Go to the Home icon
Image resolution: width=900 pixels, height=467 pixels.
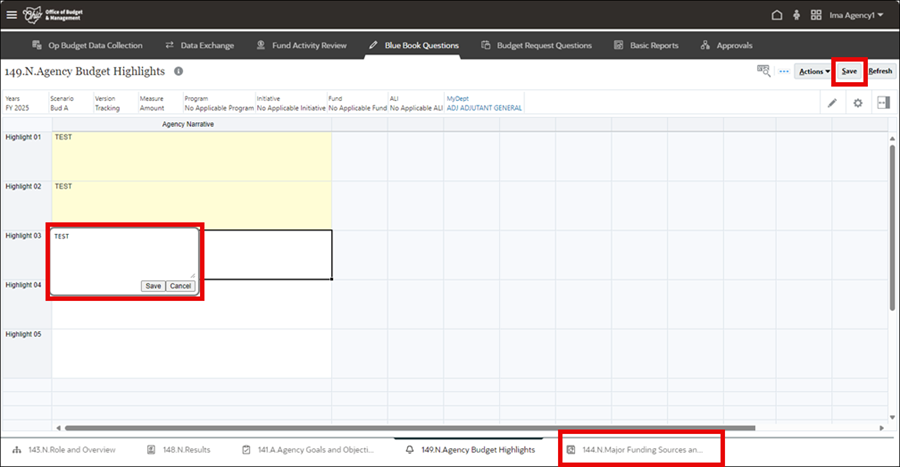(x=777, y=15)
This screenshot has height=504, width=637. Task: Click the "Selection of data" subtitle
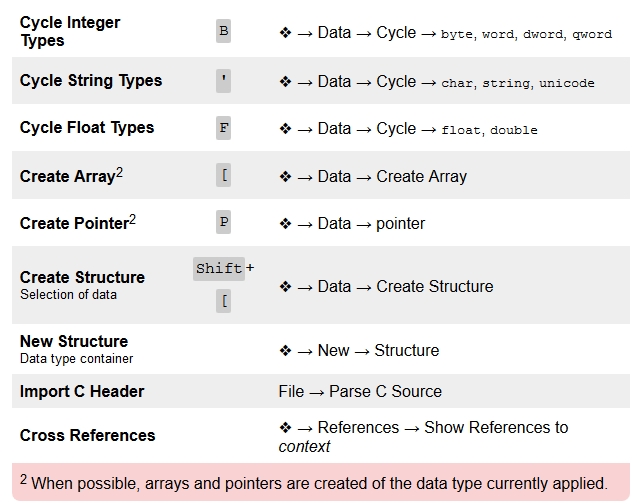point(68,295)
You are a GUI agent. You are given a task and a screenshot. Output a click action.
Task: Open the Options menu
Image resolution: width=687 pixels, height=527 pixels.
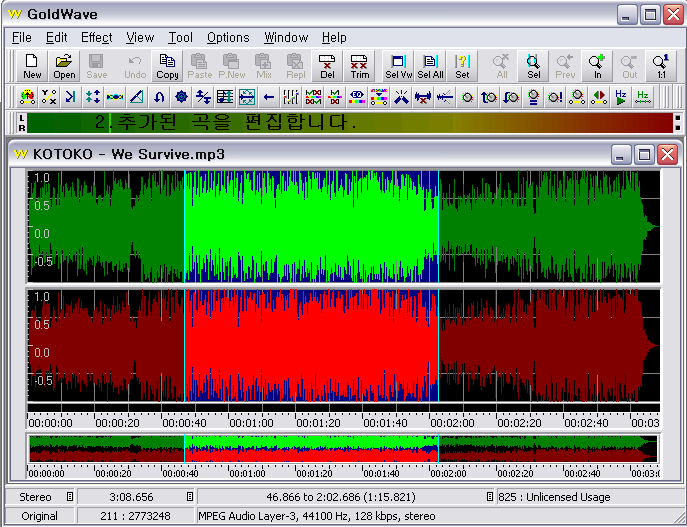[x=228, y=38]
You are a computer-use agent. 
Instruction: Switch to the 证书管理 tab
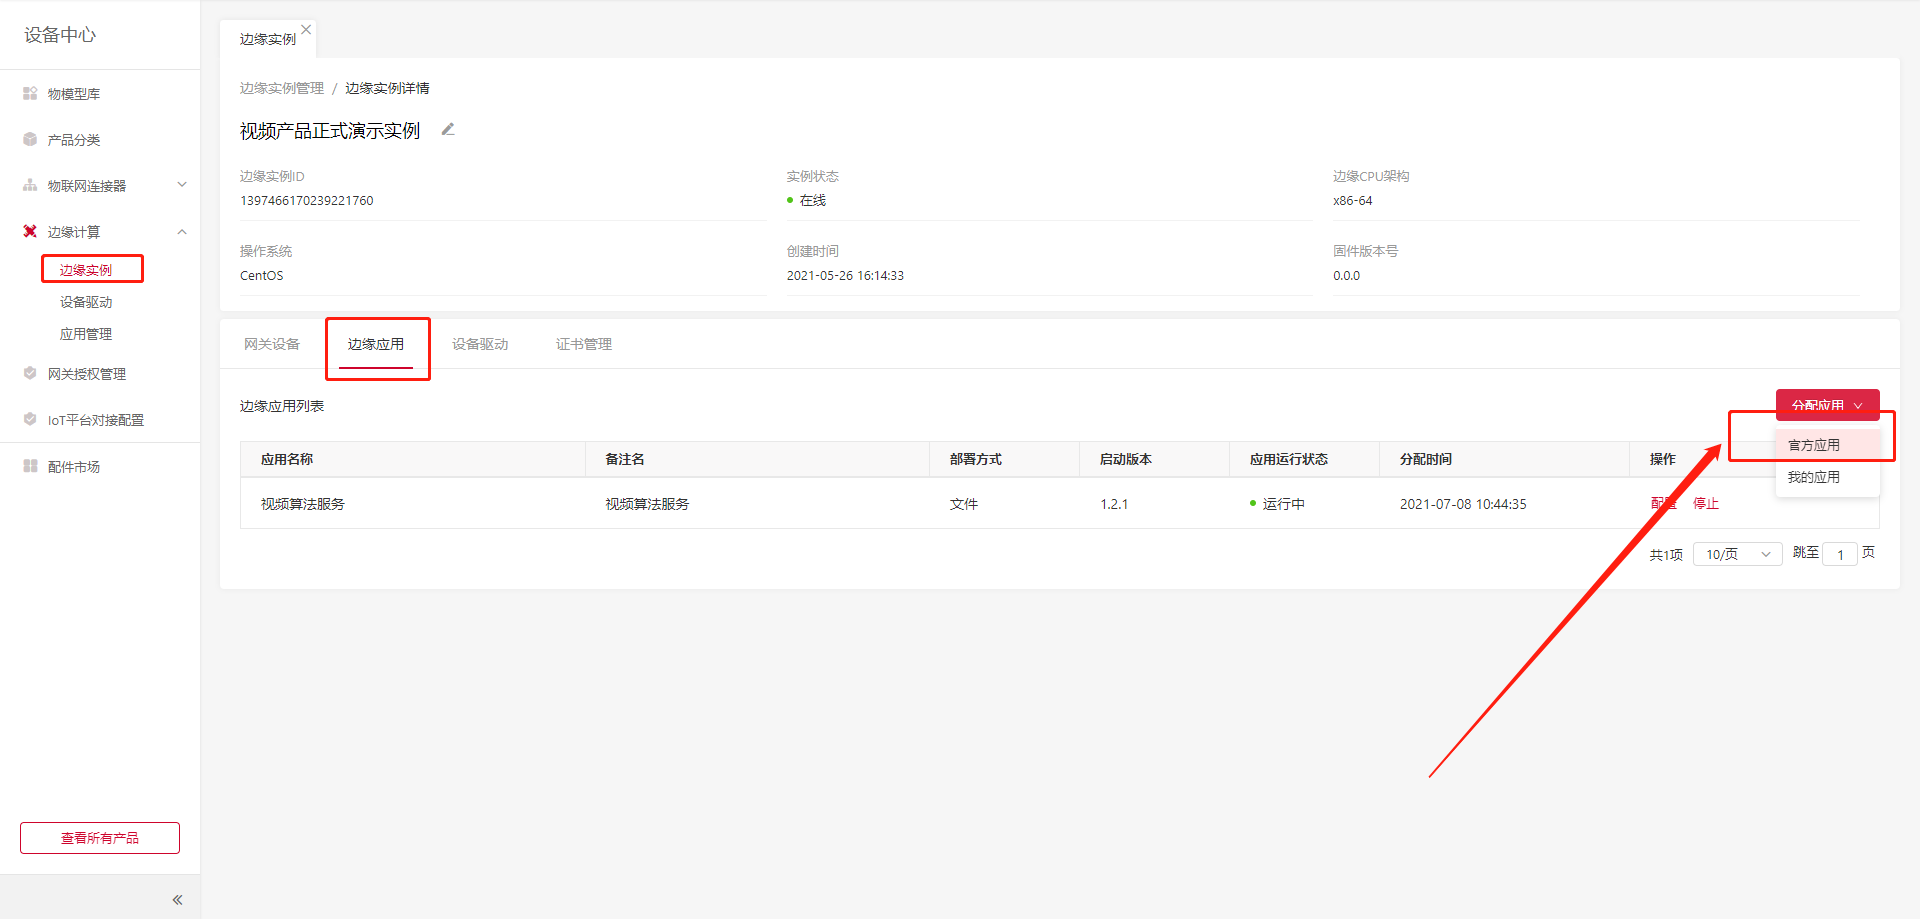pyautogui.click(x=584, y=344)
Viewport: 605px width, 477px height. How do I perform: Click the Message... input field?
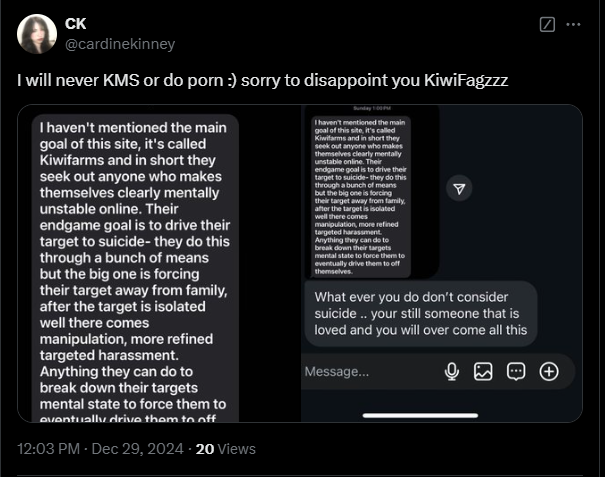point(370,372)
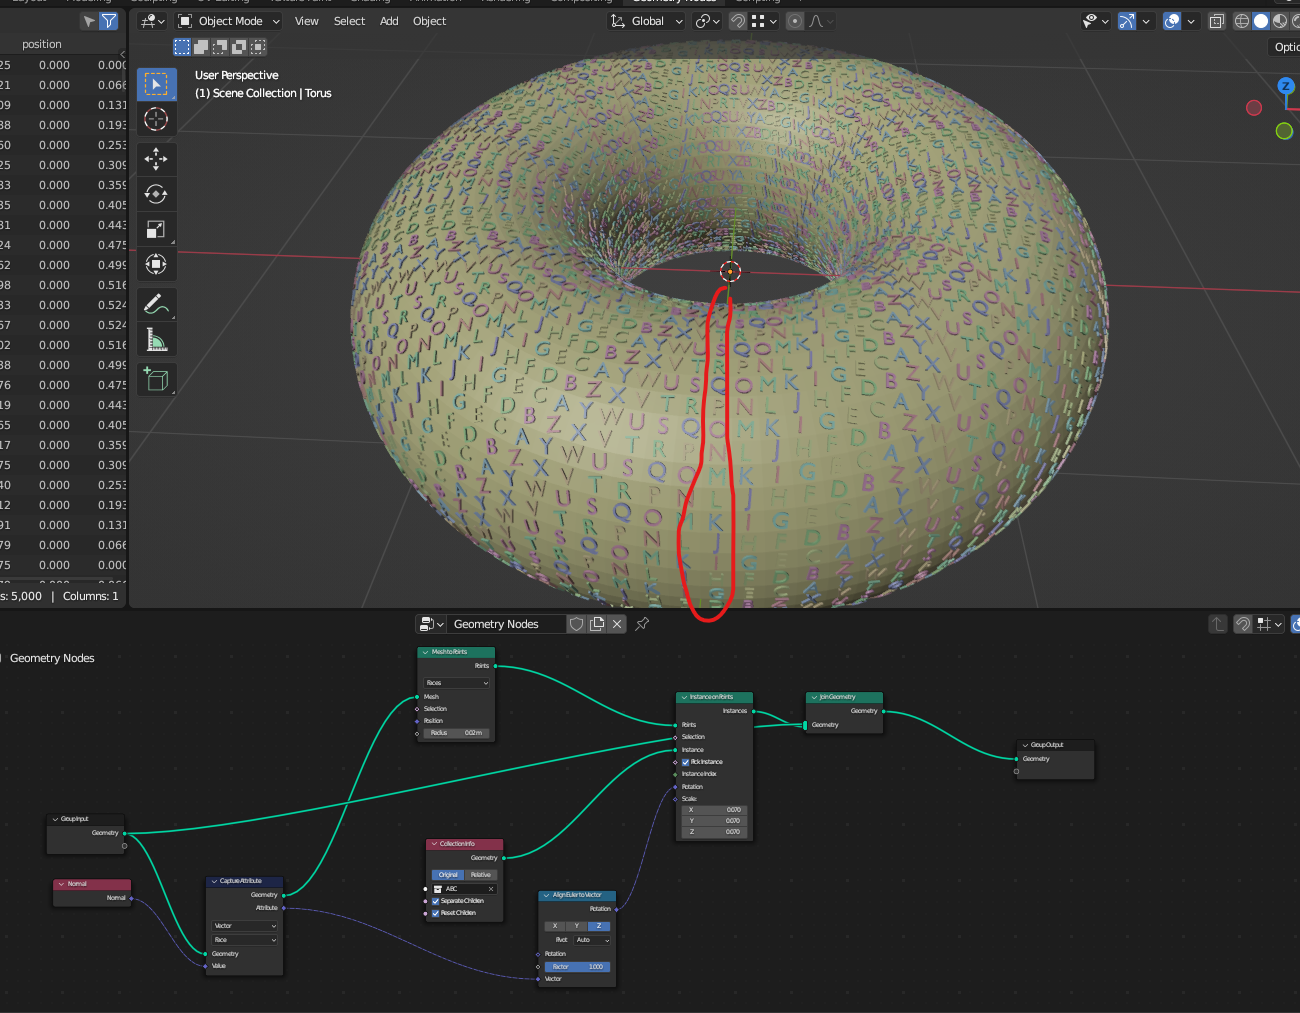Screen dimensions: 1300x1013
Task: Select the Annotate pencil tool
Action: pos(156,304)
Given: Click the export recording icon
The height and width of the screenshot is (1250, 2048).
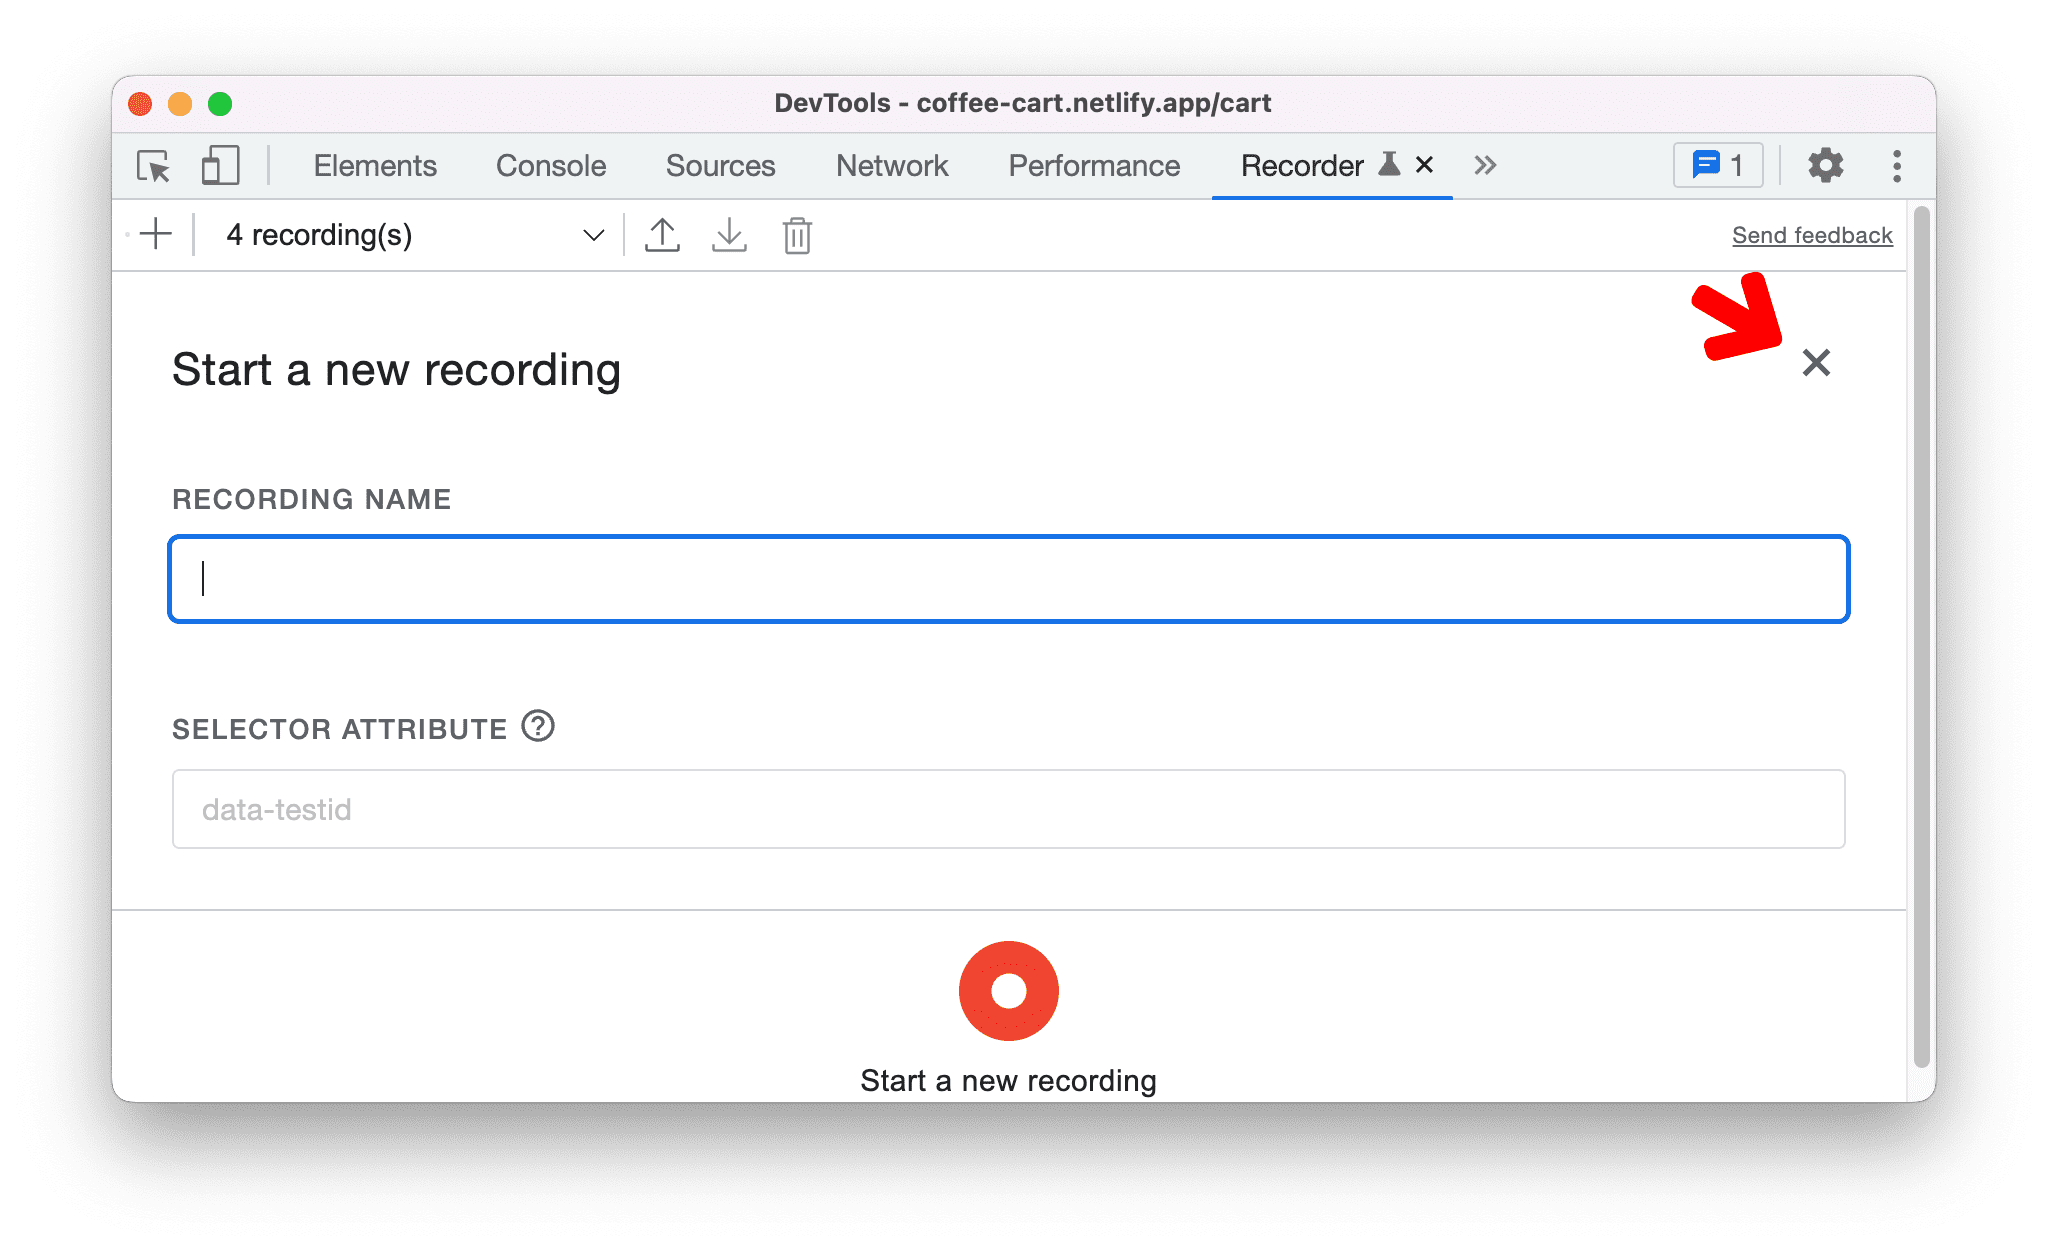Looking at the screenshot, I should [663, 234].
********
YOUR INSTRUCTIONS
Write out every entry above word for word, omitting the pictures.

WRITTEN ANSWER
Go to the Home icon
Image resolution: width=900 pixels, height=467 pixels.
(x=777, y=15)
This screenshot has height=504, width=637. Task: Click the "Selection of data" subtitle
point(68,295)
You are a GUI agent. You are given a task and a screenshot. Output a click action.
Task: Open the Options menu
Image resolution: width=687 pixels, height=527 pixels.
[x=228, y=38]
You are a computer-use agent. 
Instruction: Switch to the 证书管理 tab
pyautogui.click(x=584, y=344)
Viewport: 605px width, 477px height. How do I perform: Click the Message... input field?
point(370,372)
Screen dimensions: 1300x1013
Task: Select the Annotate pencil tool
Action: pos(156,304)
Given: Click the export recording icon
The height and width of the screenshot is (1250, 2048).
Looking at the screenshot, I should [663, 234].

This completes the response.